L’aventure n’est pas anodine tant elle est radicale et bouleverse les doctrines et les pratiques établies. Il est, par exemple, incontestable que les visages contradictoires prêtés à Dieu dans la Bible nous renseignent plus sur l’homme que sur la divinité, et que c’est d’abord par l’absolue condamnation de toute forme d’idolâtrie que, de façon foncièrement indicible, Dieu s’est révélé dans les Écritures juives – sévère avertissement pour les religions ! D’autre part, s’il faut reconnaître que la Parole divine est inaccessible en elle-même et que la Révélation s’exprime à travers la production littéraire des Écritures plutôt qu’à travers les faits plus ou moins légendaires qu’elles rapportent, peut-être convient-il d’admettre que les transcriptions historiques de cette Parole sont multiples et toujours relatives, au sein de la tradition judéo-chrétienne et par ailleurs – invitation à un œcuménisme sans clôtures ! Enfin, si la lecture de la Bible ne prolonge et n’incarne pas la Parole créatrice et libératrice de Dieu, si le savoir qui en résulte n’engage pas à lutter pour la justice et la paix, cette lecture apparaît stérile et vaine au regard de nombreux préceptes bibliques – aussi religieuse soit-elle.

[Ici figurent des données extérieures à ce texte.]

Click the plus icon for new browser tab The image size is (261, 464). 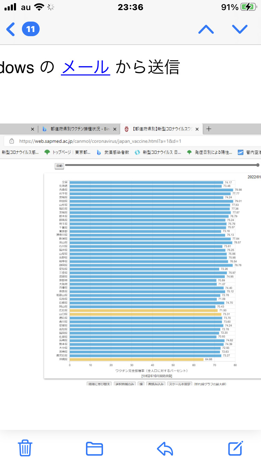pyautogui.click(x=208, y=129)
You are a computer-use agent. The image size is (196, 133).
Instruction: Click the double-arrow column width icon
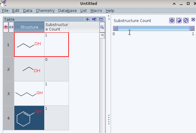(11, 27)
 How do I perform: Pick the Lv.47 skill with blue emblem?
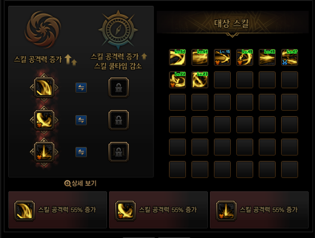[290, 58]
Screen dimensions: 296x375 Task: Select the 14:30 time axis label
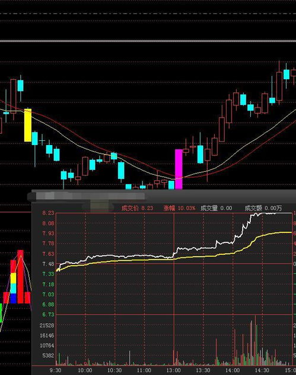pyautogui.click(x=262, y=370)
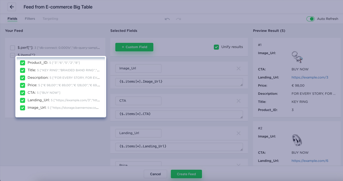Click key ring thumbnail in preview #1
Image resolution: width=343 pixels, height=181 pixels.
pos(297,57)
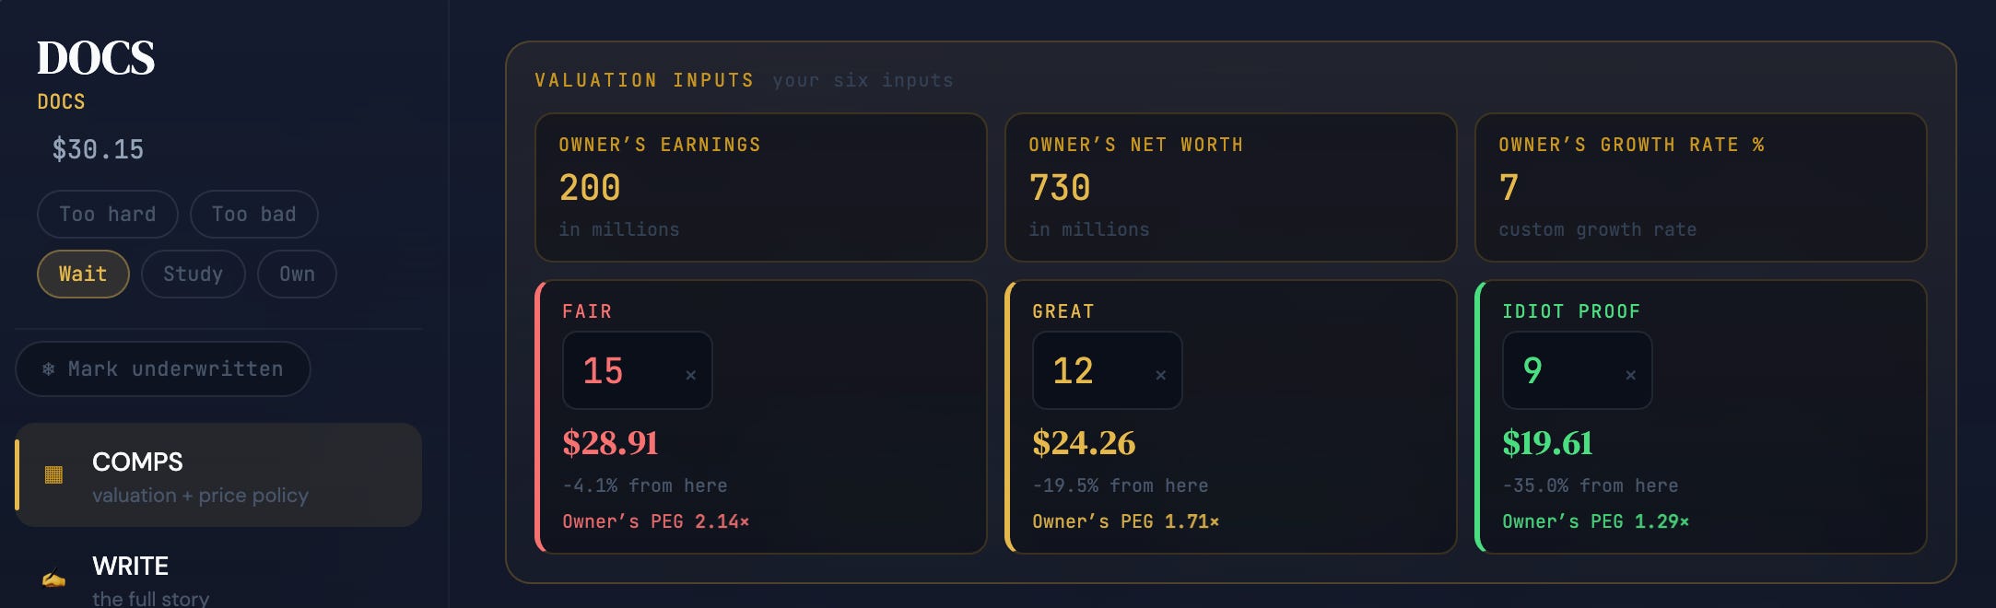
Task: Select the Too hard status pill
Action: (x=108, y=214)
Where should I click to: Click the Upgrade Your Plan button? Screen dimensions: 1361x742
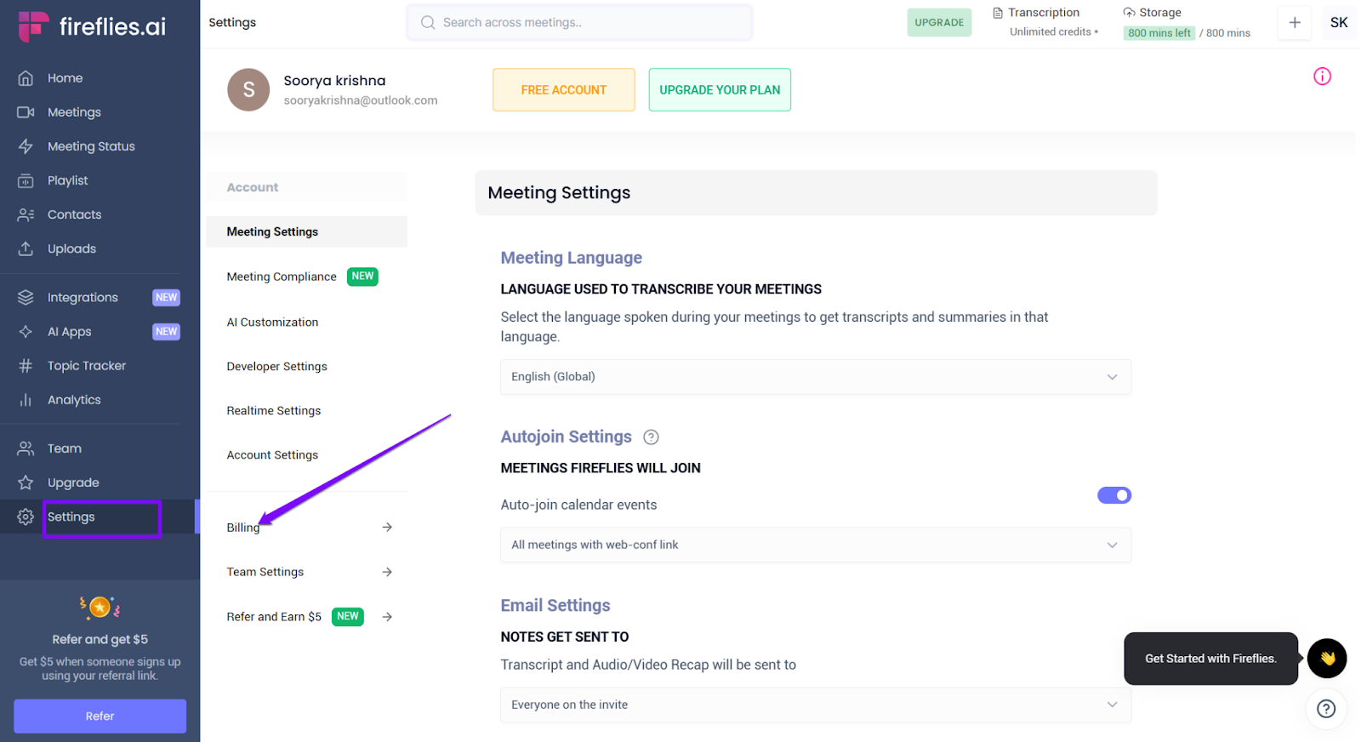click(719, 90)

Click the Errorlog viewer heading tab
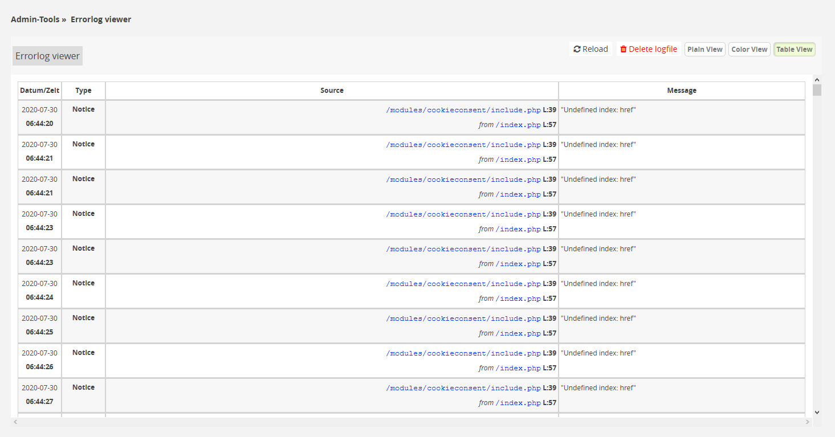point(47,56)
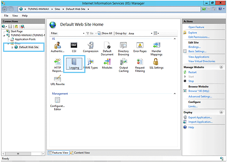Viewport: 227px width, 162px height.
Task: Click Restart under Manage Website
Action: (192, 72)
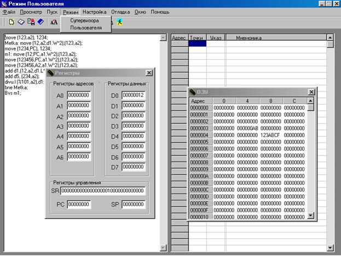
Task: Click down arrow of ОЗУ table scrollbar
Action: (x=310, y=215)
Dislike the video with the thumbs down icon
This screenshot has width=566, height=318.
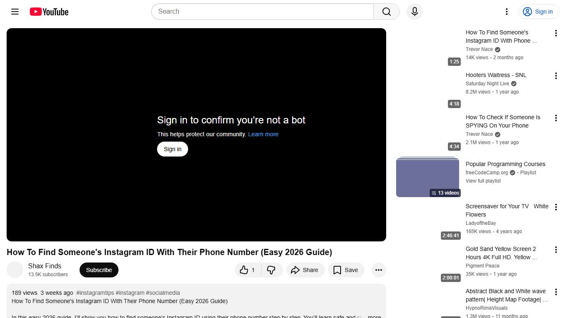tap(272, 270)
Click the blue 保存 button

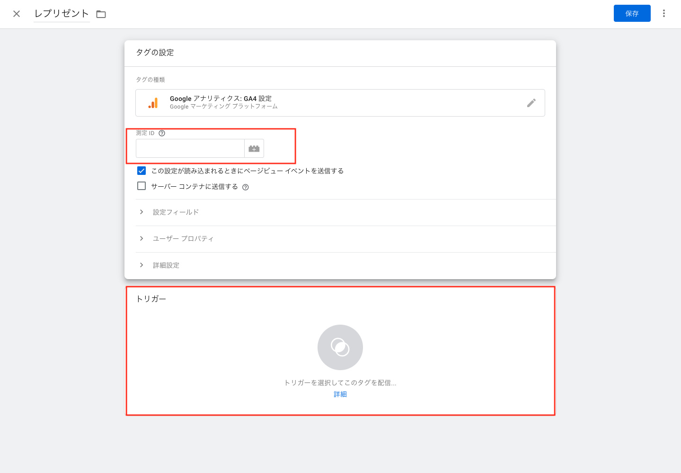(632, 13)
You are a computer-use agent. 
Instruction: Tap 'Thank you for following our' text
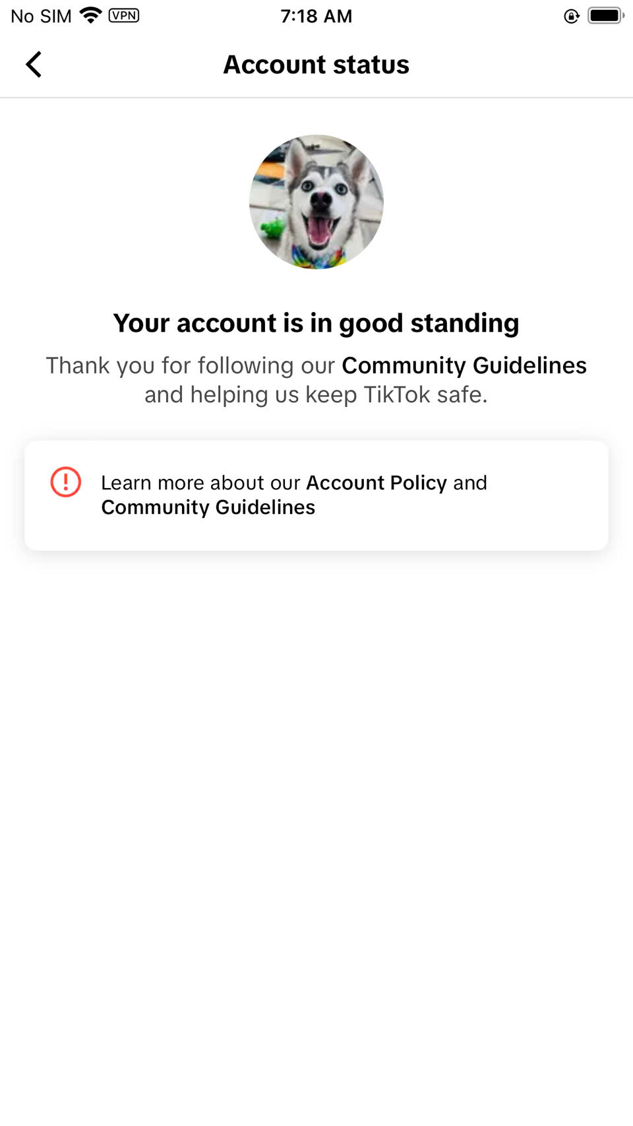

Il ne s’agit pas de revenir à une religion holistique qui prétend englober toute vérité, mais de repartir des commencements primordiaux qu’offre l’inspiration religieuse pour éclairer nos chemins vers l’ultime vérité qu’aucune Écriture ne peut contenir et que personne ne peut saisir. C’est pourquoi la considérable œuvre théologico-littéraire entamée par Christiane Pedotti dans ce roman de la Bible est précieuse. Les récits les plus prometteurs et les plus attendus par les chrétiens sont, dans cet ensemble biblique qui forme un tout, ceux relatifs aux prophètes d’Israël qui ont été les précurseurs de ce Jésus de Nazareth dont la vie et la mort ont éminemment incarné, selon eux, la Parole qui ouvre une part de ciel au cœur du monde.
Jean-Marie Kohler
[1] La Bible racontée comme un roman, Christine Pedotti, XO Éditions, Paris, 2015, 349 p.
À noter : l’annexe qui fait suite à ce « grand roman des passions humaines » fournit un excellent survol des connaissances actuelles relatives à la formation des écrits bibliques.